Tuesday 20 October, 3:00 - 4:00, Library 128

In this session we explore the short term data storage, backup, and security protocols needed in effective data management before transitioning into the long-term archiving and preservation needed for repository storage. We will also learn how to use a tool to assist with managing our documents and files across collaborators.

Data Storage, Backup, Security / Repositories, Archiving, Preservation

How you store, backup, and secure your research data is the part of data management that first comes to most people's minds when they think of the concept. Securely stored and regularly backed-up data is a step that will save you a lot of time and hassle long-term if something goes wrong.

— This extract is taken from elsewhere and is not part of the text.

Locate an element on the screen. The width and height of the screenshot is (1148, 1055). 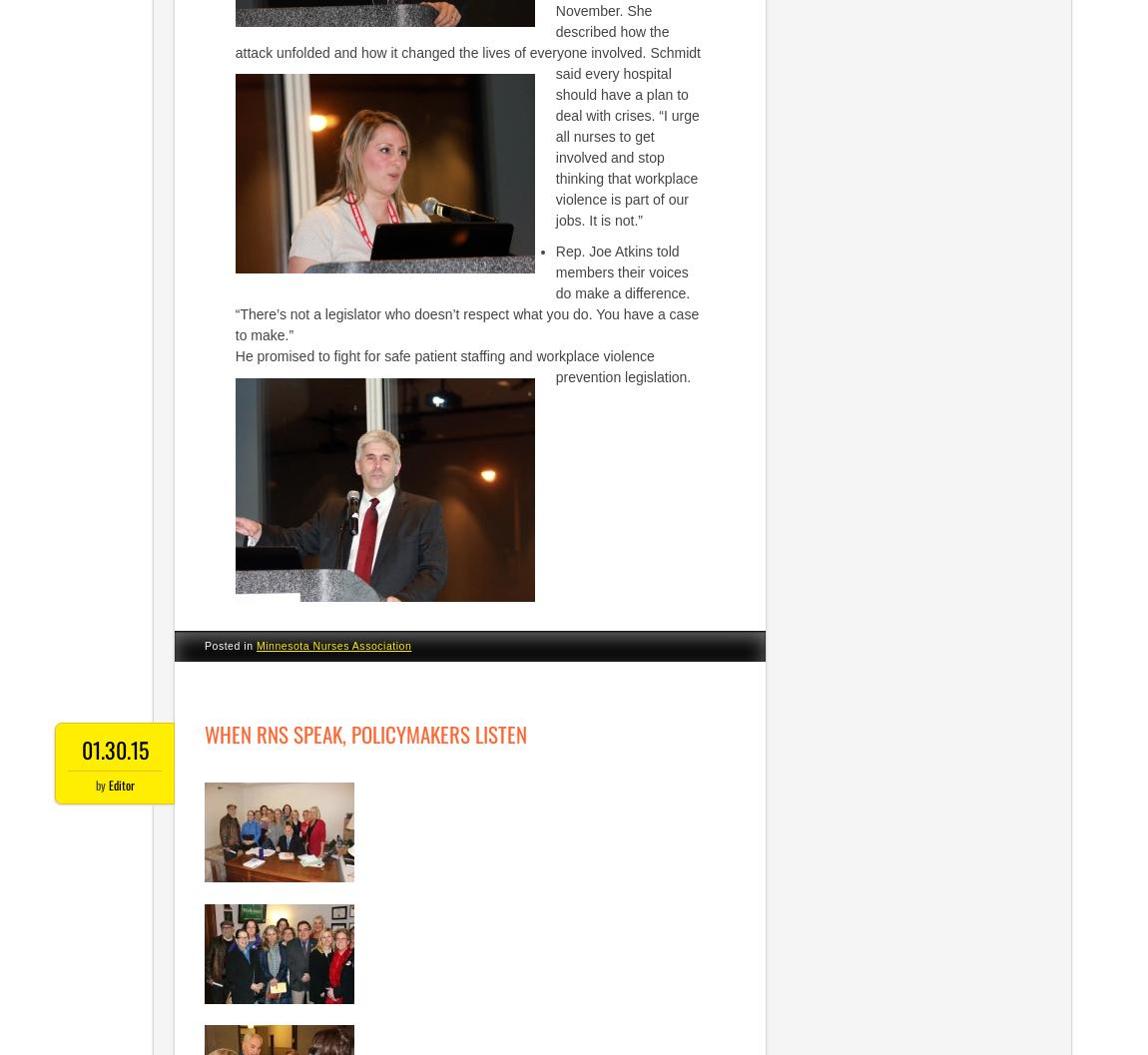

The final part of the data management puzzle is what you do with your data after the results are published; the archiving and preservation in a repository. There are many repositories out there, and knowing how to prepare your data sets for long-term preservation in these places will ensure your research data can be used as much as possible.


The second tool is a Version Control System. Linked here is Bitbucket, a repository for Git and Mercurial (and a few others) files. Git and Mercurial are the two biggest names in VCS tools. Bitbucket can import your work from the very popular GitHub site which some of you may be familiar with; you do not need an account on either site to use Git or Mercurial. In general, Git is a more flexible tool but its command structure is a bit archaic and complicated, while Mercurial is fairly user-friendly but less adaptable to different functions.

What will we do today?

Today's class will be a lecture mixed between a PowerPoint slideshow and using Git for file management and version control. We're using Git instead of Mercurial for this class as Git seems to be a more popular global choice, despite there being a strong user-base for Mercurial here. The lecture notes will cover everything you need to know about the management of your data in the short-term during your research and the long term after publication.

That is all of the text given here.